ASSIGNMENT:
Copy out the entries below exactly as they stand, but only from the line containing "Switch to the Variables tab" through the line containing "Click the paper".
+++++
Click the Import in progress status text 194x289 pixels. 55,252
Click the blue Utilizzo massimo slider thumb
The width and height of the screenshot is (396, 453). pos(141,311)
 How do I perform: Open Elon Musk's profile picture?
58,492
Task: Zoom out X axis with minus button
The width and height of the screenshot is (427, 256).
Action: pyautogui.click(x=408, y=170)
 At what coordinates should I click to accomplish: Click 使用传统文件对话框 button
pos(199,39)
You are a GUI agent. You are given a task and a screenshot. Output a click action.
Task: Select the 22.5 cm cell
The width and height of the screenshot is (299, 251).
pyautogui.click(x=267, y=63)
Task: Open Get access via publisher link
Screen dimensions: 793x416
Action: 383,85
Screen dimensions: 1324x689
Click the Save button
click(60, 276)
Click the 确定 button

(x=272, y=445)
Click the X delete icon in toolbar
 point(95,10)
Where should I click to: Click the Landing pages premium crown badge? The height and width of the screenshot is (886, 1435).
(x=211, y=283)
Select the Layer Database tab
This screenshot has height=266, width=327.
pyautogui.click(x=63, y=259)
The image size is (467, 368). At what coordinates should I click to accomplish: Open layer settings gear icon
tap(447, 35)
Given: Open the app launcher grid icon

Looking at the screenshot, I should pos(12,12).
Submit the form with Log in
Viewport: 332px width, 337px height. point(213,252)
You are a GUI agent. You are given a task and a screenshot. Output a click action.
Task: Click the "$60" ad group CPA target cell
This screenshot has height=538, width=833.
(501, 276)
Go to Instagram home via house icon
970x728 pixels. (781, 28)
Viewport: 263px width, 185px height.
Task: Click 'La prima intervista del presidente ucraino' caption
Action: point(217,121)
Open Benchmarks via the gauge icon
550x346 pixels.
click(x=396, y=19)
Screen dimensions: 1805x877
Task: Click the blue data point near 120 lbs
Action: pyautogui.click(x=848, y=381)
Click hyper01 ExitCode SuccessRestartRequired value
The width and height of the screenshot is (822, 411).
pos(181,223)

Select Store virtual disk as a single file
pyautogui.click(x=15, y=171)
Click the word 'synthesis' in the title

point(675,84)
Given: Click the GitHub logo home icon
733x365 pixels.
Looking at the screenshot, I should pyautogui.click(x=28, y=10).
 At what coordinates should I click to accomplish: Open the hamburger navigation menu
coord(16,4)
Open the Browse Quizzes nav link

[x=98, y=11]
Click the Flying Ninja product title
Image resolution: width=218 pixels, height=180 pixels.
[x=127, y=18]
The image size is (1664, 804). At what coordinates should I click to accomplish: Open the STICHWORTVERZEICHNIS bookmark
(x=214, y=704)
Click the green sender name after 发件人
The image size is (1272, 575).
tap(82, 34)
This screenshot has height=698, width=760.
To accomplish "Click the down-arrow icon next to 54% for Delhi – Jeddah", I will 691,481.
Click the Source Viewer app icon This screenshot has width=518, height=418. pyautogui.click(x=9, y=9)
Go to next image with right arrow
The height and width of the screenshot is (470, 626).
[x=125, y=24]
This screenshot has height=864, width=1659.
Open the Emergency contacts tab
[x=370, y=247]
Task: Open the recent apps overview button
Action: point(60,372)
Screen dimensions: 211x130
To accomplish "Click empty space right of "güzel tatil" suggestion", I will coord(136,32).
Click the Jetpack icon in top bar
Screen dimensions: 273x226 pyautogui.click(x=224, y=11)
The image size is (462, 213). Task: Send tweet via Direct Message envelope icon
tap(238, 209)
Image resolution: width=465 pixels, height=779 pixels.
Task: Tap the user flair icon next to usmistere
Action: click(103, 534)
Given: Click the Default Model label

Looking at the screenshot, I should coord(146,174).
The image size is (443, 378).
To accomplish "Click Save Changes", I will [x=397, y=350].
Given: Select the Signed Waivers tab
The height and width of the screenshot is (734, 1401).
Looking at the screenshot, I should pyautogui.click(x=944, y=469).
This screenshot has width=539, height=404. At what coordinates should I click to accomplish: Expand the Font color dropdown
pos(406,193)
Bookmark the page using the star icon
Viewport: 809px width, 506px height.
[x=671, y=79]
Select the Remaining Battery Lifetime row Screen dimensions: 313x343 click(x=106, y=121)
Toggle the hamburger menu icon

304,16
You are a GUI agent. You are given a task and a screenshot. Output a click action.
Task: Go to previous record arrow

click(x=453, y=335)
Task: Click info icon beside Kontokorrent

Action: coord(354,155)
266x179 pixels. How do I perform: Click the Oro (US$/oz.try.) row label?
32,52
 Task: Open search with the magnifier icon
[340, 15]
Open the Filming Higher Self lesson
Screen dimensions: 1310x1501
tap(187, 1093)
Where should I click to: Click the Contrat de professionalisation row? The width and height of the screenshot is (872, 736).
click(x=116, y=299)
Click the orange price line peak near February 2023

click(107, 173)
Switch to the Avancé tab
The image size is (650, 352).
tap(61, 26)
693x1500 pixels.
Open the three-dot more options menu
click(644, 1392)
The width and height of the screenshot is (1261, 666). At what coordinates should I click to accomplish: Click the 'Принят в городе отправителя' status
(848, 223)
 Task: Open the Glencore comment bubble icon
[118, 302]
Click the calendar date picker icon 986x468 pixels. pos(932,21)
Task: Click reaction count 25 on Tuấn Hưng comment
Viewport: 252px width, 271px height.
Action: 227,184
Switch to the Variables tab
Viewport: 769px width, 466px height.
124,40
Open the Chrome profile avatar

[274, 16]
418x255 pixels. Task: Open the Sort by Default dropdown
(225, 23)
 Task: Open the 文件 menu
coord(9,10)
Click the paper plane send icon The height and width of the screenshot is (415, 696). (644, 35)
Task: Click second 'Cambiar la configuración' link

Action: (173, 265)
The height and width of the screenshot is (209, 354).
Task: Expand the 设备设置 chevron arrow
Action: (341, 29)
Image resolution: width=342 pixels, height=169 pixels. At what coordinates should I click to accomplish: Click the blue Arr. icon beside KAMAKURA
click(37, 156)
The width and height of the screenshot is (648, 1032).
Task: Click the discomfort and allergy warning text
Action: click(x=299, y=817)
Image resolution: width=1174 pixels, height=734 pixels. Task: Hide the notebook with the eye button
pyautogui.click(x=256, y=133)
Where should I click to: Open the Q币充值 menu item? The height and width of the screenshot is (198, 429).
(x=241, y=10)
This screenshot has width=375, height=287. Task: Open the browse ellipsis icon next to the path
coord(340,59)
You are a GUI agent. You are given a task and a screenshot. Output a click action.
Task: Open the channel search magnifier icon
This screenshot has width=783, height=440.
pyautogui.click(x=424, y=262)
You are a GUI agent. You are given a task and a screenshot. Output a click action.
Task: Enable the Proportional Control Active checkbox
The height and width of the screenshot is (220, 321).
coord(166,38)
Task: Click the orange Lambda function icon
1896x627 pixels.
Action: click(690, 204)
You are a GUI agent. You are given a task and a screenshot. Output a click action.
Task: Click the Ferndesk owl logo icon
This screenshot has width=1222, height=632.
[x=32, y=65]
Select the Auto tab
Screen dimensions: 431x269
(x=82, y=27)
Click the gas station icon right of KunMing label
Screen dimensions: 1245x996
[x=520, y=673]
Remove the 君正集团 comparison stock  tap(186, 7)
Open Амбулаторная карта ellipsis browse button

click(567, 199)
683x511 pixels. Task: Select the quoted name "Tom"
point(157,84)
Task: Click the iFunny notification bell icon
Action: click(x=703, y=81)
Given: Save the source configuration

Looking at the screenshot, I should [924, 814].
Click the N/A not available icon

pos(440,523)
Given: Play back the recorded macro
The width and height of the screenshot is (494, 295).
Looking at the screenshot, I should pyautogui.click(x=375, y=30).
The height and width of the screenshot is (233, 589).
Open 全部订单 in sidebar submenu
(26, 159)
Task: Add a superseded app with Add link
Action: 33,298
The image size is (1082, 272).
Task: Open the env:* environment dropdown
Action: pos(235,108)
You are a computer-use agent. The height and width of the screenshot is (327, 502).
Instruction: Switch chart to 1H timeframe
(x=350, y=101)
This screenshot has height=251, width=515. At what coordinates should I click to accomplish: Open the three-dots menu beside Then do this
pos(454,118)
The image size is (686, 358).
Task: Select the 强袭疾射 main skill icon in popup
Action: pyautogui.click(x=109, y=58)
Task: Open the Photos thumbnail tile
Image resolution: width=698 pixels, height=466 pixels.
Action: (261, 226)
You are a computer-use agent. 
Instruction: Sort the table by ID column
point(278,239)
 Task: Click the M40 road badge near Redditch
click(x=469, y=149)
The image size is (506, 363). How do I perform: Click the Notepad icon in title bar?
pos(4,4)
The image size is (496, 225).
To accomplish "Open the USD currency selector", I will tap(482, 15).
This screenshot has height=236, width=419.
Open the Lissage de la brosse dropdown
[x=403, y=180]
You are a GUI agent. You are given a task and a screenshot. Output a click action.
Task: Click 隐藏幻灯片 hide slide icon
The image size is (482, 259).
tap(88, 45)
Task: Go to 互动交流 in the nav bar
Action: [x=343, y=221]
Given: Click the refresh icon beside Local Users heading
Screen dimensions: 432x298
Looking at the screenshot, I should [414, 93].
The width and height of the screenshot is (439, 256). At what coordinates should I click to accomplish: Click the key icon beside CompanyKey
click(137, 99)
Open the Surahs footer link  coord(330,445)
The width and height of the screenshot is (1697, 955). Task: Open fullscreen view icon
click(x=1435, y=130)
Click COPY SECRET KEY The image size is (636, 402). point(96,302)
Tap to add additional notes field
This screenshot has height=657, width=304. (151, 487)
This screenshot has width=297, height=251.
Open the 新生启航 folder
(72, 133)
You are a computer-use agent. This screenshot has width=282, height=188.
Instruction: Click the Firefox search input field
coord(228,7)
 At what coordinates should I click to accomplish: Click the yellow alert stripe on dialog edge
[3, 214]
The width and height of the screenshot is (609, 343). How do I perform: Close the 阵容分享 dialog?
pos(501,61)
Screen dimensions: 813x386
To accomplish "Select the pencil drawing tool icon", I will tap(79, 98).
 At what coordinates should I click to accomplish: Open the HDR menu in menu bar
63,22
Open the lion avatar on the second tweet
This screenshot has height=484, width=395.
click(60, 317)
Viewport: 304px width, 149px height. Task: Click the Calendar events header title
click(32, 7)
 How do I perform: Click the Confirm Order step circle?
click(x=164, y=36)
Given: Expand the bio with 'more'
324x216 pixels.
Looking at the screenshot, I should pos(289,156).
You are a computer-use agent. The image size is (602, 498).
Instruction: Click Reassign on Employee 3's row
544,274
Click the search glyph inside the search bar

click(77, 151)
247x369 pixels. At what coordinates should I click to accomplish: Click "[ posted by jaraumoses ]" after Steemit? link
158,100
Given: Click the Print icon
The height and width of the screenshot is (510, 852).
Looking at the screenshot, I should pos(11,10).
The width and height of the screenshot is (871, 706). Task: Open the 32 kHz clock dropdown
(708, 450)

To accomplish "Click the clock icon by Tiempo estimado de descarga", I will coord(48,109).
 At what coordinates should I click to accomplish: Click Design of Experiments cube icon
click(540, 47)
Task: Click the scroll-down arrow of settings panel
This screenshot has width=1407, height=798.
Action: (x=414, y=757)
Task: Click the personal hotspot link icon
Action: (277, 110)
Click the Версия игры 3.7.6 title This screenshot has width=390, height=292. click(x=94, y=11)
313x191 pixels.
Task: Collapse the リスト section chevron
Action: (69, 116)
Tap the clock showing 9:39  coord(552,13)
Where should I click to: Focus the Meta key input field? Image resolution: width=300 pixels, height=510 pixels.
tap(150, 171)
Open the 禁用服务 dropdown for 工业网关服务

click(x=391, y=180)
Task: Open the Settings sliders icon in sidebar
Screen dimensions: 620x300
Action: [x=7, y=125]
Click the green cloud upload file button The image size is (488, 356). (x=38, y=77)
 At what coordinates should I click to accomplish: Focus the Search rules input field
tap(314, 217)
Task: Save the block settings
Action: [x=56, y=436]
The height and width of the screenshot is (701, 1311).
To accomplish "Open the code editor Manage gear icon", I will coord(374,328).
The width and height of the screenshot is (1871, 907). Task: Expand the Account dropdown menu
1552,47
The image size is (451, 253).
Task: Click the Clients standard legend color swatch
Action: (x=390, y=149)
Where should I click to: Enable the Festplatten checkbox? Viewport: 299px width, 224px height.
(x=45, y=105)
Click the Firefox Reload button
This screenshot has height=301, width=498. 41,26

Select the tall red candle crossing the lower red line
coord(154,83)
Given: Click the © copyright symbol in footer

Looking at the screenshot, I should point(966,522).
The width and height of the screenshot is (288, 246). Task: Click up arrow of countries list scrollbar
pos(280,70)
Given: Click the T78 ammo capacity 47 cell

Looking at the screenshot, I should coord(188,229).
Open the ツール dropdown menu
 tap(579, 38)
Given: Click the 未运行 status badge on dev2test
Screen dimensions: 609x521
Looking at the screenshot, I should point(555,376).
+++++
SOLUTION FOR THIS TASK:
Switch to the Variables tab
Viewport: 769px width, 466px height.
124,40
Open the Chrome profile avatar

[274, 16]
418x255 pixels. Task: Open the Sort by Default dropdown
(225, 23)
 Task: Open the 文件 menu
coord(9,10)
Click the paper plane send icon The height and width of the screenshot is (415, 696). (644, 35)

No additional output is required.